WHAT IS EXPECTED:
Give again the line that contains "This screenshot has width=1024, height=1641." and every line after it to the end of the records. Keep them exactly as they are and add nothing.

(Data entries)
Start of Block

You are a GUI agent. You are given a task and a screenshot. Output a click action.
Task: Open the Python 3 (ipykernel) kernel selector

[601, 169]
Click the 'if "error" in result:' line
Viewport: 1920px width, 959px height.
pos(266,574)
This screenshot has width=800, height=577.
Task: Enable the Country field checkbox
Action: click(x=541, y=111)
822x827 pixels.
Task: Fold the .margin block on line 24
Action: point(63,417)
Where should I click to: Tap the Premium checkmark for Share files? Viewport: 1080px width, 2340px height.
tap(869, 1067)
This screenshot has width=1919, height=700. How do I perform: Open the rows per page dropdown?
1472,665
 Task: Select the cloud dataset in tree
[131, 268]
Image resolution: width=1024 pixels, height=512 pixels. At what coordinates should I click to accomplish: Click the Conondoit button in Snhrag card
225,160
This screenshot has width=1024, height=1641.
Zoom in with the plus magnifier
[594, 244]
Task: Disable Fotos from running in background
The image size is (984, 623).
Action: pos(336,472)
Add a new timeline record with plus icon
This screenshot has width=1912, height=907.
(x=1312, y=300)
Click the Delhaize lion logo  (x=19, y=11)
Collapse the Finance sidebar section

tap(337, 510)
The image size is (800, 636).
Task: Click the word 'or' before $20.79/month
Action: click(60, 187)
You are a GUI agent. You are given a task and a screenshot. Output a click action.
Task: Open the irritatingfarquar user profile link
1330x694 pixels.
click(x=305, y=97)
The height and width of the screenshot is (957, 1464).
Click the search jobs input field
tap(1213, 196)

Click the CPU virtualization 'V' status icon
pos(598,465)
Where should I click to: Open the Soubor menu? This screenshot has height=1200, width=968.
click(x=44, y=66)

End of Block

EXERCISE SOLUTION:
This screenshot has width=1024, height=1641.
Zoom in with the plus magnifier
[594, 244]
Task: Disable Fotos from running in background
The image size is (984, 623).
Action: pos(336,472)
Add a new timeline record with plus icon
This screenshot has width=1912, height=907.
(x=1312, y=300)
Click the Delhaize lion logo  (x=19, y=11)
Collapse the Finance sidebar section

tap(337, 510)
The image size is (800, 636).
Task: Click the word 'or' before $20.79/month
Action: click(60, 187)
You are a GUI agent. You are given a task and a screenshot. Output a click action.
Task: Open the irritatingfarquar user profile link
1330x694 pixels.
click(x=305, y=97)
The height and width of the screenshot is (957, 1464).
Click the search jobs input field
tap(1213, 196)

Click the CPU virtualization 'V' status icon
pos(598,465)
Where should I click to: Open the Soubor menu? This screenshot has height=1200, width=968.
click(x=44, y=66)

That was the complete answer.